En el nombre del padre

Aurelio Menéndez, una de las grandes figuras del derecho español que ha dado Asturias

Aurelio Menéndez.

Aurelio Menéndez. / Ilustración: Pablo García

Javier Junceda

Javier Junceda

Aurelio Menéndez, una de las figuras del derecho español que ha dado Asturias, tenía padre comerciante. Tantos quebraderos de cabeza le provocaban las letras de cambio o los pagarés que, cuando su hijo hubo de elegir carrera, le animó a cursar derecho. Con la mente puesta en servir de ayuda a esas preocupaciones paternas, Menéndez acumularía matrículas de honor en el viejo edificio de la calle San Francisco, donde se licenció con Premio Extraordinario.

Su brillantez como alumno puso sobre aviso a otro de los grandes juristas nacionales oriundos del Principado, el entonces catedrático de Derecho Político en Oviedo Torcuato Fernández-Miranda, llamado después a protagonizar un papel crucial en las reformas que habrían de posibilitar el actual régimen democrático. Fernández-Miranda, que por aquellos tiempos ultimaba sus investigaciones sobre teoría del Estado y de la sociedad, reclutaría para su equipo a la joven promesa gijonesa, al que de inmediato encomendó el estudio de los autores de referencia en la materia, desde Jellinek a Hegel, pasando por los clásicos revolucionarios franceses o norteamericanos. De esa época data precisamente "La justificación del Estado", sesuda obra que le editaría a Miranda el Instituto de Estudios Políticos, en Madrid.

En ninguno de esos mamotretos que don Torcuato le había enjaretado a don Aurelio encontraba este sombra alguna de lo que desasosegaba a su buen padre en su modesto establecimiento. En aquellas inacabables páginas de filosofía política no había rastro de efectos comerciales o noticias sobre créditos, sino abstractas construcciones doctrinales sobre la mejor estructura del gobierno, algo sin duda de suma importancia, pero alejado de las inquietudes personales del que sería considerado como uno de los más insignes mercantilistas en lengua española.

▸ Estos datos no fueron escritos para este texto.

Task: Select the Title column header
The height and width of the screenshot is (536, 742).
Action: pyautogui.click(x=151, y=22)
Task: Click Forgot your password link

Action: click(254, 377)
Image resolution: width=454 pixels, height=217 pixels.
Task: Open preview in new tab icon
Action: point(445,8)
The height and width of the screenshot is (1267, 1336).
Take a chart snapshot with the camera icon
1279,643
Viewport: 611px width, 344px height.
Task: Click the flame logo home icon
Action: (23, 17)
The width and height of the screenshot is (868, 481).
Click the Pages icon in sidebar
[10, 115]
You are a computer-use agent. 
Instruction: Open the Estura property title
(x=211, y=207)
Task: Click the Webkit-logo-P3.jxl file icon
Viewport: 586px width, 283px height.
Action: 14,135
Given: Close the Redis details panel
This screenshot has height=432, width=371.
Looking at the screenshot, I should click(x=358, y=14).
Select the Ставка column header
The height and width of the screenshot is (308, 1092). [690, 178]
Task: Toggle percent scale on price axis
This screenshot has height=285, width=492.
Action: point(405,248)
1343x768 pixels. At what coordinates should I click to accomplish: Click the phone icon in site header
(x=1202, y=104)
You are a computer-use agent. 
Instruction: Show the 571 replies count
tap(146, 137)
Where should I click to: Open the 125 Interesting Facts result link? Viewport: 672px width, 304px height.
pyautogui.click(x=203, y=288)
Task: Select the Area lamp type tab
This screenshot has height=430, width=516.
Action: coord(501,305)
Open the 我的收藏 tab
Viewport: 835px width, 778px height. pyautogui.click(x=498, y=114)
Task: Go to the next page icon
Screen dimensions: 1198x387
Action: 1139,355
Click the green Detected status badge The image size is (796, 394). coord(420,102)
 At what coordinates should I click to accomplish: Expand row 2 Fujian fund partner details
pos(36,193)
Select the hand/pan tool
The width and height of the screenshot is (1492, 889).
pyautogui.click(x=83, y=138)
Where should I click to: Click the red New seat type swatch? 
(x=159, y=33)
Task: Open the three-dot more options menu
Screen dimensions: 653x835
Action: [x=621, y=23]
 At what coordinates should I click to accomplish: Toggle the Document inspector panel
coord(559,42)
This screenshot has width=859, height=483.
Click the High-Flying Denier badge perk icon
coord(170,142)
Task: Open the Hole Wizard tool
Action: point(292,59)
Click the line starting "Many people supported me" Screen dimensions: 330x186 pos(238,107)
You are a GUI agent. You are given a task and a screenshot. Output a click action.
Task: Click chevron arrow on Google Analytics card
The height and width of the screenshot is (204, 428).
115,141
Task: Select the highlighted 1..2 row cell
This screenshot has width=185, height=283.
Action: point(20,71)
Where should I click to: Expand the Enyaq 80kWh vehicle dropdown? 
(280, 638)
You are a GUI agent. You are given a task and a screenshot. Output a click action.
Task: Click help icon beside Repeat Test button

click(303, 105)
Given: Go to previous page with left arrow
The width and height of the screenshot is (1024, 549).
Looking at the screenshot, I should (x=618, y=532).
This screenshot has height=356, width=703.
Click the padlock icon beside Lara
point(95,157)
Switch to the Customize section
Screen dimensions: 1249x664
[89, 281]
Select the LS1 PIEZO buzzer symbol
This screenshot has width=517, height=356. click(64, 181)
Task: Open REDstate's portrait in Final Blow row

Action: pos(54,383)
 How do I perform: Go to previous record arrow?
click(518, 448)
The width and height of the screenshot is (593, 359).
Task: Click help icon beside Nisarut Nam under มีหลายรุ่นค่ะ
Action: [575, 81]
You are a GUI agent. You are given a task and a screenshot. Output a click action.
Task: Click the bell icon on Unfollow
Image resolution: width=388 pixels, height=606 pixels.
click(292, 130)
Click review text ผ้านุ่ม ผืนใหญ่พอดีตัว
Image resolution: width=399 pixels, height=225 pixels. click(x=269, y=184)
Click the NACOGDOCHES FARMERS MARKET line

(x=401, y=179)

Aunque al final de su vida el marqués de Ibias reconociera que dar cuenta de esos densos y gruesos volúmenes le había proporcionado una base institucional muy sólida, lo que más sentía era no haber logrado convencer a su primer maestro de su sincera y meditada decisión de dedicarse al derecho privado, por indudable influencia paterna. Torcuato Fernández-Miranda, en cambio, rumiaba que detrás rondaba el atractivo de la disciplina elegida por Aurelio Menéndez en términos de beneficio económico en contraste con la desechada, indudablemente menos fascinante en esos terrenos. Nunca lograría el discípulo persuadirle de su íntima verdad, alejada de cualquier interés no académico, a lo que hay que reconocer que contribuiría poco el enorme éxito que el bufete fundado por Menéndez y su mentor mercantilista Rodrigo Uría lograrían con los años, algo capaz de avalar las dudas del constitucionalista.

Lo que Aurelio Menéndez persiguió siempre era desentrañar los enigmas que agobiaban a su paterfamilias, dominándolos por sus distintos flancos. Y aprovechar para enseñar a las nuevas generaciones sus entresijos, porque era ante todo un docente vocacional, del que el actual monarca tuvo la fortuna de disfrutar de sabio y reposado magisterio. Cuando te contaba lentamente su azarosa etapa como fugaz ministro de Educación –en el que le agobiaba tener que decidir de inmediato temas que le gustaría haber analizado con mayor detenimiento– o de magistrado constitucional, insistía en eso: en su condición esencial de profesor que echaba de menos las clases y al que lo demás le costaba bastante asumirlo, ya fuera el ejercicio de la abogacía o sus otras numerosas responsabilidades extraacadémicas. De hecho, en el acta de concesión del Premio Principe de Asturias de Ciencias Sociales de 1994 se le hace entera justicia al recordar lo que en realidad fue: una extraordinaria personalidad universitaria, y un fructífero y generoso servidor público.

Pero, por encima de eso, fue un hijo para el que su padre constituyó una referencia vital permanente, hasta el punto de guiarle en su excelsa trayectoria volcada hacia el derecho práctico, el que soluciona los problemas y no se anda por las ramas.